TASK DIRECTIONS:
Until the line containing "You are a computer-use agent. Screen dimensions: 1200x800" has been reproduced, keep reproducing each line of the material below exactly, starting with the first.

INFORMATION PROVIDED:

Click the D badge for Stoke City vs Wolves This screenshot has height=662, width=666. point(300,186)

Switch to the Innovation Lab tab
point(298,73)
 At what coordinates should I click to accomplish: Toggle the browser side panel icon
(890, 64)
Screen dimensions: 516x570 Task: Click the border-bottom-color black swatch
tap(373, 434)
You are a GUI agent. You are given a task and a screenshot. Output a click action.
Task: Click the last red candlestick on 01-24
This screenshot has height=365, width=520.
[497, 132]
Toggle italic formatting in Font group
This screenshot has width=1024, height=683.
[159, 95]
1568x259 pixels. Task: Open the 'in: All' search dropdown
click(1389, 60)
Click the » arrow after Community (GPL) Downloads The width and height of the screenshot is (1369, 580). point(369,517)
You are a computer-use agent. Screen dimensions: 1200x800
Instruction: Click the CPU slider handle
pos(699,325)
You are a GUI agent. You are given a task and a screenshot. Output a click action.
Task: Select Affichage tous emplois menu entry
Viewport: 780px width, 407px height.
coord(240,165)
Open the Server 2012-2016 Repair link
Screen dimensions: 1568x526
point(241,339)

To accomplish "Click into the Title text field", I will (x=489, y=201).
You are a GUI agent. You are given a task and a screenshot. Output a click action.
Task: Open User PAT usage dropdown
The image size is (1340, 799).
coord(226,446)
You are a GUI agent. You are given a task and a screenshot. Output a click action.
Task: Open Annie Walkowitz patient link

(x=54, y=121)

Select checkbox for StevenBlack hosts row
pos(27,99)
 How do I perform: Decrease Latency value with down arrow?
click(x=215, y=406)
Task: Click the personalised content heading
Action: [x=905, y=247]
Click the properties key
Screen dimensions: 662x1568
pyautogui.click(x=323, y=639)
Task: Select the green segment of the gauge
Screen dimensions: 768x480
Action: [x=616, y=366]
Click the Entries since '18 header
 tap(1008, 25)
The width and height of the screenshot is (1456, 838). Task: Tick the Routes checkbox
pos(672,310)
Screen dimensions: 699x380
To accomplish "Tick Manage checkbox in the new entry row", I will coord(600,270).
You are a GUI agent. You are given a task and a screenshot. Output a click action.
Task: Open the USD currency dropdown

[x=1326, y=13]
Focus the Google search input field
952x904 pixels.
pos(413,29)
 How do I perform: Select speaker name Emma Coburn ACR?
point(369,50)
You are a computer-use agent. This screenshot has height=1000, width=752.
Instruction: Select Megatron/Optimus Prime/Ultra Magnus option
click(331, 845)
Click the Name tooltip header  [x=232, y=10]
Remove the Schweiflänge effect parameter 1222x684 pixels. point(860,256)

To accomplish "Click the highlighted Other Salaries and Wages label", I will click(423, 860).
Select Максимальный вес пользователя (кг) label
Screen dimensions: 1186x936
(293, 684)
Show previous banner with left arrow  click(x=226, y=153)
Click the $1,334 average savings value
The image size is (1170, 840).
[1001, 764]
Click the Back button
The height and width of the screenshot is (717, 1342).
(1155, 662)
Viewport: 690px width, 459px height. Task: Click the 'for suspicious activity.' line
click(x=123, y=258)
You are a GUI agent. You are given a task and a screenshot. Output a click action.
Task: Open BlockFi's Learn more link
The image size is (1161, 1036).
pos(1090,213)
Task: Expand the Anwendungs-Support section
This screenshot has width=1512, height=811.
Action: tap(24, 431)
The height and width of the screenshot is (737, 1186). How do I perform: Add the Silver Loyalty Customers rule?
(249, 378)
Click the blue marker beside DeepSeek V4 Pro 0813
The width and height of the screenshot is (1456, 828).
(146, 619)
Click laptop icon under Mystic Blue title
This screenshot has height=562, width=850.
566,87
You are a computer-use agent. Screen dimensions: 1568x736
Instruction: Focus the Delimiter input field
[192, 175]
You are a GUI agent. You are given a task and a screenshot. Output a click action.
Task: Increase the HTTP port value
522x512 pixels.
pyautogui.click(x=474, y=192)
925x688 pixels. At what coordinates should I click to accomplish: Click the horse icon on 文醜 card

SOLUTION TO THIS EXERCISE:
Click the D badge for Stoke City vs Wolves This screenshot has height=662, width=666. point(300,186)

Switch to the Innovation Lab tab
point(298,73)
 At what coordinates should I click to accomplish: Toggle the browser side panel icon
(890, 64)
Screen dimensions: 516x570 Task: Click the border-bottom-color black swatch
tap(373, 434)
You are a GUI agent. You are given a task and a screenshot. Output a click action.
Task: Click the last red candlestick on 01-24
This screenshot has height=365, width=520.
[497, 132]
Toggle italic formatting in Font group
This screenshot has width=1024, height=683.
[159, 95]
1568x259 pixels. Task: Open the 'in: All' search dropdown
click(1389, 60)
Click the » arrow after Community (GPL) Downloads The width and height of the screenshot is (1369, 580). point(369,517)
You are a computer-use agent. Screen dimensions: 1200x800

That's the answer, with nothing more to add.